He found what he was looking for, more or less, although the money and the permanence weren’t quite what he had envisioned. Still, it gave him the opportunity to dress up as Mr. Pickle for one client — and gave him, too, the capital to import Edna and Son No. 1 to the house in Evanston that he occupied (along with Edna and Sons 1 through 4 until his death in 2008).
But public relations, glamorous though it was said to be, was not just what he wanted to devote his life to. Over the next few years he worked at various jobs, including a couple of years as Book Editor for the magazine Playboy, with occasional stints of writing.

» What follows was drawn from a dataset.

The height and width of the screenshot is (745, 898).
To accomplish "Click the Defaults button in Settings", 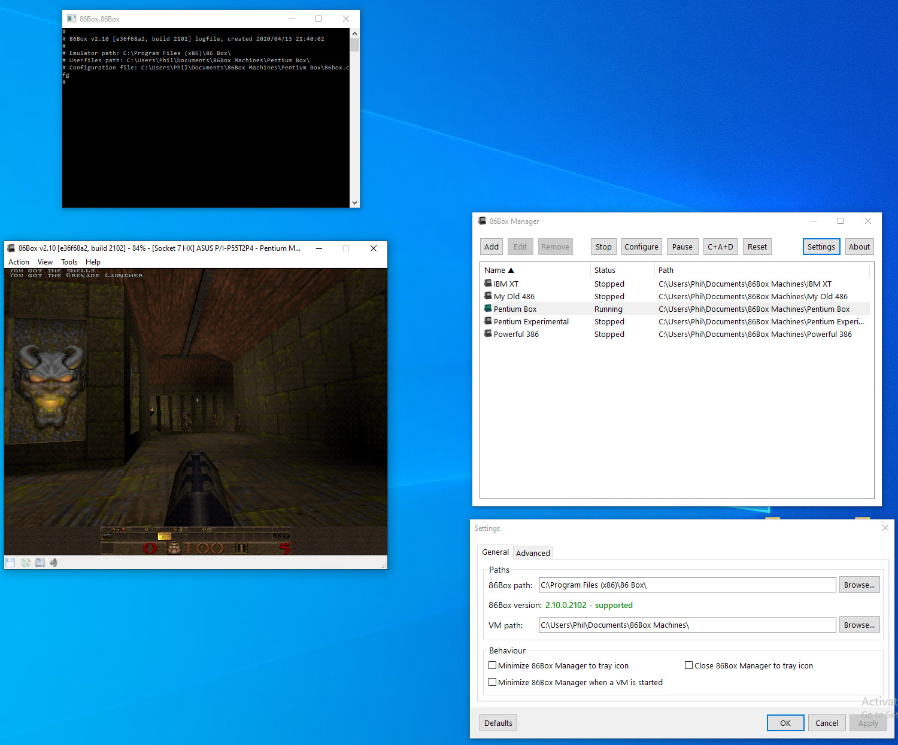I will point(497,722).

Then he met the Scientologists.

A.E. van Vogt
A.E. van Vogt, who was born in Canada on this date in 1912 but moved early to Southern California and never left, became a major sf writer with almost his first story and remained so through the rest of the Campbelll revolution.
That first story was “Black Destroyer,” in the July. 1939 issue of Astounding, and it did almost what Stanley G. Weinbaum had done with his first story, “A Martian Odyssey.” It revolutionized science fiction’s treatment of aliens. Weinbaum’s character Tweel had been the first successful attempt to describe an alien creature not merely as a threat to humans but as a character — not human in any way, but with as much personality and individuality as any homo sapiens. Van Vogt completed the process by telling his story from the Black Destroyer’s point of view.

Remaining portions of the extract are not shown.